富士通

生産活動に伴う温室効果ガスの排出削減

富士通グループは、エネルギー消費CO2の排出量を2010年度末までに、国内事業所においては1990年度実績以下に抑制すること、海外を含むグループ全体では実質売上高あたりの原単位で1990年度実績比28%削減することを、第5期環境行動計画の目標に掲げ、以下のような省エネルギー対策を継続・推進しています。

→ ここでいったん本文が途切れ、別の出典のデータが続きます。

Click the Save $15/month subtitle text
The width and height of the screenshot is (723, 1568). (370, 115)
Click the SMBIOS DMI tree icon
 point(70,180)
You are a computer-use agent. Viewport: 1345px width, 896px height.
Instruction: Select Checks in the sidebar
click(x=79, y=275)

  • 原動施設を中心とした設備の省エネ対策(フリークーリング、インバーター、省エネ型設備の導入、燃料転換など)
  • 製造プロセスの見直しによる効率化(生産革新活動)と、原動施設の適正運転、管理向上
  • オフィスの空調温度の適正化、照明・OA機器の節電
  • エネルギー消費の見える化計測と、測定データの活用推進
  • 太陽光や風力発電などの再生可能エネルギー活用

こうした取り組みの結果、2008年度のエネルギー消費によるCO2排出量は、日本国内では約106.6万トンとなりました。市況の変化や事業再編の影響もあり、前年度からは8.1万トン減少、1990年度比では3.0%増となっています。

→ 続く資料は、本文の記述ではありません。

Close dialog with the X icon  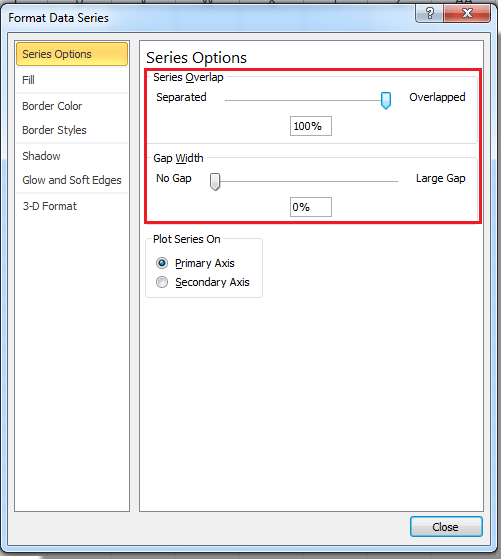(467, 14)
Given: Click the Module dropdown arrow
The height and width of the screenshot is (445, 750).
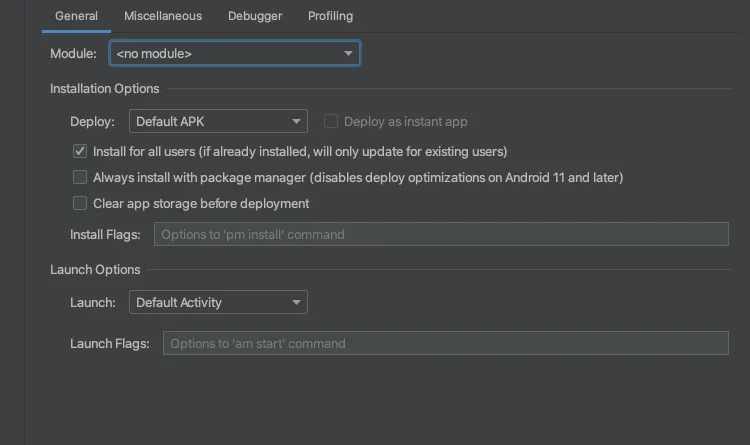Looking at the screenshot, I should [348, 53].
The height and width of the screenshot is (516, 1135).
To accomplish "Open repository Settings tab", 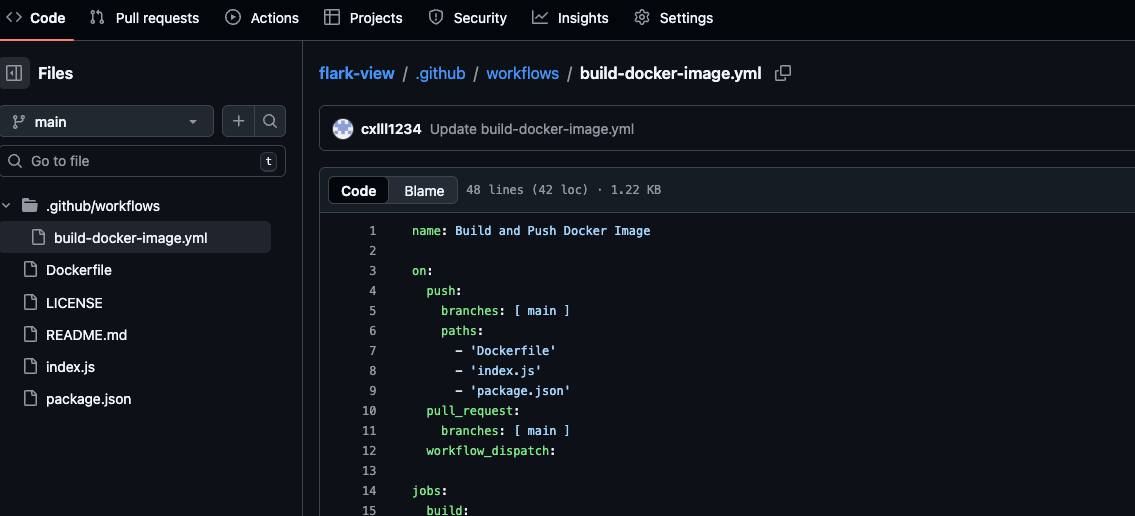I will [x=674, y=18].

また、グループ全体のCO2排出量は約124.0万トンとなり、実質売上高あたりの原単位では、1990年度比67.8%削減となっています。

なお、中長期的な視野に立ったさらなる温暖化対策の検討を目的に、2008年度から開始された日本政府による「排出量取引の国内統合市場の試行的実施」に参加しています。

事例

事業別CO2排出量の見える化を推進(富士通 小山工場)

工場における省エネにおいては、施設面だけでなく、製造部門などのプロセス面からの推進も重要です。そこで、富士通の小山工場では、主要製造・試験設備用分電盤の一次側に積算電力量計を設置し、製造における電力量の見える化を行いました(全体の25%)。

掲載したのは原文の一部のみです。